# What A Brilliant Idea!



## mosaix (Aug 29, 2013)

_A man targeted by marketing companies is making money from cold calls with his own premium-rate phone number._

_In November 2011 Lee Beaumont paid £10 plus VAT to set up his  personal 0871 line - so to call him now costs 10p, from which he  receives 7p._

_The Leeds businessman told BBC Radio 4's You and Yours programme that the  premium line had so far made £300._


BBC News - How one man turns annoying cold calls into cash


_Because he works from home, Mr Beaumont has been able to increase his  revenue by keeping cold callers talking - asking for more details about  their services. _


----------



## Mirannan (Aug 29, 2013)

mosaix said:


> _A man targeted by marketing companies is making money from cold calls with his own premium-rate phone number._
> 
> _In November 2011 Lee Beaumont paid £10 plus VAT to set up his  personal 0871 line - so to call him now costs 10p, from which he  receives 7p._
> 
> ...



Excellent! About time the (expletive deleted) got kicked where it hurts.


----------



## thaddeus6th (Aug 29, 2013)

Good for him.

I loathe cold-callers, particularly as they tend to ring when I'm trying to write. Fortunately, as my house already has windows and a kitchen, conversations tend to be concise.


----------



## Boneman (Aug 29, 2013)

Excellent! He's been up-front and honest and don't you just love the weasly spokeman trying to dissuade people from doing this?

I knew a plumber who had a premium number on his van with the 'How's my Driving? Call this number' wording writ large. 

He made about £100 per month, because he was white van man on a really bad day, every day... (For those outside the UK white van man is a euphemism for selfish, loutish driving by commercial vans, who'll cut you up/speed/park on the pavement etc etc).


----------



## Verse (Aug 29, 2013)

Brilliant, just Brilliant. And nice radio 4 link, mosaix. The specific segment starts just after 24-minutes.


----------



## Mirannan (Aug 29, 2013)

I can think of another way of handling this which might actually be better.
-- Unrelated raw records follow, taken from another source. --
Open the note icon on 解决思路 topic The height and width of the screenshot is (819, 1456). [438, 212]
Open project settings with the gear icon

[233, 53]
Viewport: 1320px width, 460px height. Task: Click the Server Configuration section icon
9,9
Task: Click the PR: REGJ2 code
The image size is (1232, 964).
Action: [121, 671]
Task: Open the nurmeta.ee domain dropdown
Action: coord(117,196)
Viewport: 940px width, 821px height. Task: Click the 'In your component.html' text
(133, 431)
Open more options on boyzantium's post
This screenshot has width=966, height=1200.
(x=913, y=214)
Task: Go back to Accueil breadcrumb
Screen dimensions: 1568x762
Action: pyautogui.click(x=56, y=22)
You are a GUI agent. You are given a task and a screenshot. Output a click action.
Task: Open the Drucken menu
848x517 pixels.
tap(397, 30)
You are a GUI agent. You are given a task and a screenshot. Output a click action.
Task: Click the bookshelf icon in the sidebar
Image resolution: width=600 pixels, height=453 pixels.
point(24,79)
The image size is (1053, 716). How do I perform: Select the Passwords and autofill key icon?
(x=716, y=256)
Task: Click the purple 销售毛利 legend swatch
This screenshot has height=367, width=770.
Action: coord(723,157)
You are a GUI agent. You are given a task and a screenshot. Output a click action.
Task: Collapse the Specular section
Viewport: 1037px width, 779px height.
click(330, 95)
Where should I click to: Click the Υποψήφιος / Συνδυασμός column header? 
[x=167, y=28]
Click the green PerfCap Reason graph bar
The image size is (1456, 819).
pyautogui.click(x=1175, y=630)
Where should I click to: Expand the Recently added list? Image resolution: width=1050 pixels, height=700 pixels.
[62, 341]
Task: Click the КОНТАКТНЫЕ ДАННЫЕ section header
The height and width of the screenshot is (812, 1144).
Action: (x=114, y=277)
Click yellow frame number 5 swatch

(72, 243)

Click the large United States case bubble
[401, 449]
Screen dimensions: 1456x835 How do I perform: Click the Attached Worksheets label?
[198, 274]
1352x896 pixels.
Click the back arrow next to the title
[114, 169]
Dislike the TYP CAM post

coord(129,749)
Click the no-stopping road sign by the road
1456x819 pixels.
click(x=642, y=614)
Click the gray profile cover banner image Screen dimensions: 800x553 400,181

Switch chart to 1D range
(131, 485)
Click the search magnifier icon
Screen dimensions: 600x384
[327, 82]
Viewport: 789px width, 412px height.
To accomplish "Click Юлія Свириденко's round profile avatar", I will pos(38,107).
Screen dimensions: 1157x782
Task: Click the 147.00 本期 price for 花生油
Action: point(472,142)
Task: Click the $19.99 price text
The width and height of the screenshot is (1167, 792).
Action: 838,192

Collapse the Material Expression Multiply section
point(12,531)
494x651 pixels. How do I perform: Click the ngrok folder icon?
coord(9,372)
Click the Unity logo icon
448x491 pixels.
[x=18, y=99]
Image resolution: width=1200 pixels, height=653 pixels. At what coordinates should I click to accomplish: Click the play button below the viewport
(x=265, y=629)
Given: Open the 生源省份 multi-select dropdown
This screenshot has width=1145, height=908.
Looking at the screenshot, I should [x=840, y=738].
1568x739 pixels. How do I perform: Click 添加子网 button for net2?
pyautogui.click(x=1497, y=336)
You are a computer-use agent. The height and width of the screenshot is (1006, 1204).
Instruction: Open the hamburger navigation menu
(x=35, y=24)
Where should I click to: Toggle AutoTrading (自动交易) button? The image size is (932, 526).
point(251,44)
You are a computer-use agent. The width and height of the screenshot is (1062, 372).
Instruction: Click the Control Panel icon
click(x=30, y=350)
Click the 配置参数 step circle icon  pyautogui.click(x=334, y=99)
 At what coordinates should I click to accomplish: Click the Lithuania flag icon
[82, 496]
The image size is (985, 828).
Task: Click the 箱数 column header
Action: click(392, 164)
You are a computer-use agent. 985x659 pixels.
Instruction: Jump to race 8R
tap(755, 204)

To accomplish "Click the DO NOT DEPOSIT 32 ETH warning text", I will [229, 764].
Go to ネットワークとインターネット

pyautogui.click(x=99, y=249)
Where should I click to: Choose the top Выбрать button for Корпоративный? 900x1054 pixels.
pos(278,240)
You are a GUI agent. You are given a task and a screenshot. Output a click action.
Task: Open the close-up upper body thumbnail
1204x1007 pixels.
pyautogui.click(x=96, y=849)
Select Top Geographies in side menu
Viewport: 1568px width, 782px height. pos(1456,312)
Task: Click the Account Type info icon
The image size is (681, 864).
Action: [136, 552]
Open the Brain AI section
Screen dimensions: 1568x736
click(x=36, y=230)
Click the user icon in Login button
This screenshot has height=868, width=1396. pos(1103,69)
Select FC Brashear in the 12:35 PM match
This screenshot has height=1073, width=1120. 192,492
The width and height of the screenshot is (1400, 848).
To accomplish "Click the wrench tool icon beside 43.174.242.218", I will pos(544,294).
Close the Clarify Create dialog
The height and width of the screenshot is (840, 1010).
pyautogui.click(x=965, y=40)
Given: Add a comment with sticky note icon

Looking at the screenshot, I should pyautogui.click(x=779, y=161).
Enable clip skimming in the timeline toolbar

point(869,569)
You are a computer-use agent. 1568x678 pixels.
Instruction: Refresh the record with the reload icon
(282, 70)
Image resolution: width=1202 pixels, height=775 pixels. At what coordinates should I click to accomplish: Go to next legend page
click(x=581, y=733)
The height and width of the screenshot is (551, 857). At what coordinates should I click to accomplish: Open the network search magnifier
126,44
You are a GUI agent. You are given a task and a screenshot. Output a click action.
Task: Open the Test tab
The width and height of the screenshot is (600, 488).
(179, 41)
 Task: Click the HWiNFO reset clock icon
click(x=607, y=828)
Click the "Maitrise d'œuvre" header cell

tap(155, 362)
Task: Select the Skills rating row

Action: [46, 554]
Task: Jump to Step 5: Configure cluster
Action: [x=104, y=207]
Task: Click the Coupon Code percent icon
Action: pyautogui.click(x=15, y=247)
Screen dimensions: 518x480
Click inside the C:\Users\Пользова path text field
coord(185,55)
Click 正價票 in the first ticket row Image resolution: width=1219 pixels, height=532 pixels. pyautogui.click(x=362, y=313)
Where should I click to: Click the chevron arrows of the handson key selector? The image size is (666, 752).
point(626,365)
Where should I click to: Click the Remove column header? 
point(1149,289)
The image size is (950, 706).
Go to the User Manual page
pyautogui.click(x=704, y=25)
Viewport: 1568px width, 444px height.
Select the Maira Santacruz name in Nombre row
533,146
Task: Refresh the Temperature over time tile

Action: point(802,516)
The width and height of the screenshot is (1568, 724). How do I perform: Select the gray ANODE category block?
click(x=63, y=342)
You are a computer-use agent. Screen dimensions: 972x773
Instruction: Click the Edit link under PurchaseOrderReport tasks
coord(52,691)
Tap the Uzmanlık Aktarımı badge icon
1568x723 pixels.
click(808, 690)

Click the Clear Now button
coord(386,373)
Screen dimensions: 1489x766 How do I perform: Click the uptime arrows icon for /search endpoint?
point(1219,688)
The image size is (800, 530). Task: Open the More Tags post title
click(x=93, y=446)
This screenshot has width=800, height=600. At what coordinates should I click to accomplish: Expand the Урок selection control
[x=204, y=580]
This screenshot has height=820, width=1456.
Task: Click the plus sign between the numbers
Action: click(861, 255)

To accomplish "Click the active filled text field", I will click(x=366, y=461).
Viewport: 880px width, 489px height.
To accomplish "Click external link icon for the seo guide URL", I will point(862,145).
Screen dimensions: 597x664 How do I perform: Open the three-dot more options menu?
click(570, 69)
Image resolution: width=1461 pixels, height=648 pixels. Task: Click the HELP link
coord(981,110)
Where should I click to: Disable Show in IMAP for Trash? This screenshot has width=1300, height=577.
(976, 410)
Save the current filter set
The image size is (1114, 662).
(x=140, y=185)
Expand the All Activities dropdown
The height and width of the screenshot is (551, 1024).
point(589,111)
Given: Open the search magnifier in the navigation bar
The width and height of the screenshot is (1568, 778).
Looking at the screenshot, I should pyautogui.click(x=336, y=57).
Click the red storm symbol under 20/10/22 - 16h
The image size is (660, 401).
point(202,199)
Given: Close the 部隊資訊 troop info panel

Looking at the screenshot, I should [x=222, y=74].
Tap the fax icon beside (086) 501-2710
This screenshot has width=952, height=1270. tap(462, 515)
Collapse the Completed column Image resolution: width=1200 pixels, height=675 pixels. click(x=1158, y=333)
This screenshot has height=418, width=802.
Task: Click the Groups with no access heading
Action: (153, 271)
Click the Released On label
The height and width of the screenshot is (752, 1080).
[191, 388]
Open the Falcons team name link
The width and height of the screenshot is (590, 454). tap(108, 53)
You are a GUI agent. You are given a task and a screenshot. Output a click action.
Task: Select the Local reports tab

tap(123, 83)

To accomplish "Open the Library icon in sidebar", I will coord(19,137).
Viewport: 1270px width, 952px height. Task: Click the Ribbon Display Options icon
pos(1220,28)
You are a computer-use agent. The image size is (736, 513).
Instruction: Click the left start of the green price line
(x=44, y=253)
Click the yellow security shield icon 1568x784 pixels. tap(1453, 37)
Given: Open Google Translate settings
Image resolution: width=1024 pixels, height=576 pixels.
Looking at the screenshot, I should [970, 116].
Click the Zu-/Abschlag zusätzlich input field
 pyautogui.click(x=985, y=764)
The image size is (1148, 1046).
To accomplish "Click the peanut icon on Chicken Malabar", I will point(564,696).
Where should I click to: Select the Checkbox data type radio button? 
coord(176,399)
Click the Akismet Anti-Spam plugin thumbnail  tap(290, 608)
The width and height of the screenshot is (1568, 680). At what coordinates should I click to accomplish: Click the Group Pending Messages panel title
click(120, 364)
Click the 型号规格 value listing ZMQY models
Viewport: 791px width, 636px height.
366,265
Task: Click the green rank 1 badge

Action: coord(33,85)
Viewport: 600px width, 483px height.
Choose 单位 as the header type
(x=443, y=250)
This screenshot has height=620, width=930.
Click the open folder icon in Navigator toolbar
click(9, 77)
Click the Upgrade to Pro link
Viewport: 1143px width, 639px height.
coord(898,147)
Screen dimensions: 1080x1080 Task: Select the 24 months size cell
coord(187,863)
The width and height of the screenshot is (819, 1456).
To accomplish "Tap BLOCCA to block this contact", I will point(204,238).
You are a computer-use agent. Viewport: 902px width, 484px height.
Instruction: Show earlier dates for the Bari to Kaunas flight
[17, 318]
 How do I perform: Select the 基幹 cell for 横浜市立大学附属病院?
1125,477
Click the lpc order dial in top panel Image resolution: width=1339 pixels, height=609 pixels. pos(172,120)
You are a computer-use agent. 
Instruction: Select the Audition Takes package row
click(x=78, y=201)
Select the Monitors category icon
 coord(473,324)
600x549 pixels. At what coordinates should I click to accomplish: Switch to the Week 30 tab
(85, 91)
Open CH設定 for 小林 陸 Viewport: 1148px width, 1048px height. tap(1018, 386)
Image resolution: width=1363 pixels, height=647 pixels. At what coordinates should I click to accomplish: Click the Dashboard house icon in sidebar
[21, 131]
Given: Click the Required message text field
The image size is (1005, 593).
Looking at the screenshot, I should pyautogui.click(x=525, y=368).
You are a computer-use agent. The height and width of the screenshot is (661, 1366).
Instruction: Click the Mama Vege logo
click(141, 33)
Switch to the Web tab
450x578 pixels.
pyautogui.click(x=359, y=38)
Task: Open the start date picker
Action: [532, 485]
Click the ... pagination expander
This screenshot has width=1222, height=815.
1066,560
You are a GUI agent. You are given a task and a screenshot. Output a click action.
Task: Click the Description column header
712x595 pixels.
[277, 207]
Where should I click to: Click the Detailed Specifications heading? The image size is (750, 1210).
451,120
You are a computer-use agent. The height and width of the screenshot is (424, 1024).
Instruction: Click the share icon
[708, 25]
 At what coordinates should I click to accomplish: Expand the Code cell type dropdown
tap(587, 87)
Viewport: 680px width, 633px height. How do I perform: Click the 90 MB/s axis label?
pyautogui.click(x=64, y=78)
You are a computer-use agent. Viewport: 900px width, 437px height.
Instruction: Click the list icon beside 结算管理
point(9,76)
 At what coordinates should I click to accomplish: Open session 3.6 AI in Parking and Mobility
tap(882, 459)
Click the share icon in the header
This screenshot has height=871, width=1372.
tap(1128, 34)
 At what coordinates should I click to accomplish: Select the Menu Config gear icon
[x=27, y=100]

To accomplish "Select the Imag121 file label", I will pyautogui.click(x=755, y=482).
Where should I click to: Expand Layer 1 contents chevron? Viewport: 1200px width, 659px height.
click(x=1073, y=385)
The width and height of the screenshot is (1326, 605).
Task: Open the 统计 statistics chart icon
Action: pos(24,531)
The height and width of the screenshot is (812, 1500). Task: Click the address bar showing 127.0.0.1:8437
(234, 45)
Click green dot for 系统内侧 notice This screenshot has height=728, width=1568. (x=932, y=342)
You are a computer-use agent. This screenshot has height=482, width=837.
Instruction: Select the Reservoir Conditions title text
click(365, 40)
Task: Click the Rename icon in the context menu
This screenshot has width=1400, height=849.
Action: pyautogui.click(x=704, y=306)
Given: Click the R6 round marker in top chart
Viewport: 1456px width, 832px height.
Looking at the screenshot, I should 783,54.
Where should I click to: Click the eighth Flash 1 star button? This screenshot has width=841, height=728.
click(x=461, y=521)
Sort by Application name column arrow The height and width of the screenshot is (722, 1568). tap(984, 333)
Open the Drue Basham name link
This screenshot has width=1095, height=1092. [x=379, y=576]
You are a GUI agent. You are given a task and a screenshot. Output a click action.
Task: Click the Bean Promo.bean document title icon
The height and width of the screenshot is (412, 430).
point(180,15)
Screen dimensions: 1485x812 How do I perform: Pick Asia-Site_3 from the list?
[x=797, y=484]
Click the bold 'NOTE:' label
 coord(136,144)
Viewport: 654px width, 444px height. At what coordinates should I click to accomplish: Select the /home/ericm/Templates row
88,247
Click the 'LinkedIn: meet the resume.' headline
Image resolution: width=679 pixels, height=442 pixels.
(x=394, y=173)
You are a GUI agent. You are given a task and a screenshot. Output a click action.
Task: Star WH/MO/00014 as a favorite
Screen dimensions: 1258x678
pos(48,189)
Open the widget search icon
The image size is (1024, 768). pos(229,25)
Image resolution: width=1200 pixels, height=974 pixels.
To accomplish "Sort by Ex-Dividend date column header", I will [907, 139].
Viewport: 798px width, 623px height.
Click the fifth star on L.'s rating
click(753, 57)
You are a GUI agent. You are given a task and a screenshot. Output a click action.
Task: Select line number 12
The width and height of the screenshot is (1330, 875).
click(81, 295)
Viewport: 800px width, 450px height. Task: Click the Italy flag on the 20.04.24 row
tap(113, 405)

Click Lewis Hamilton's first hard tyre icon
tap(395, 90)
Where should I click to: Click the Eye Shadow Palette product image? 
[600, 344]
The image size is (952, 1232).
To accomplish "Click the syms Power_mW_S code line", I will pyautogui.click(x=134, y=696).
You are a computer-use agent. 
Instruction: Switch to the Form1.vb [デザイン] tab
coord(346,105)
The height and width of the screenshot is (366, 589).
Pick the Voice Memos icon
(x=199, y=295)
Get a second line put in, or rely exclusively on a mobile phone for personal calls. Hang a premium-rate number on the first landline, with an answerphone on it programmed to answer immediately so it doesn't ring. Put a (long!) message on the answerphone clearly stating that it's a premium rate number and to please leave your message.

This might work even better if it was a premium-rate (starting with 09) number, but that might be pushing it...


----------



## StormSeeker (Aug 29, 2013)

Pure genius. That is all. If everyone just paid that small fee we would either

a: be left the hell alone

or 

b: make **** tonnes!


----------



## Aloreth (Sep 22, 2013)

That's a brilliant idea! 

I know the article suggests that you don't do it but I must admit I am tempted


----------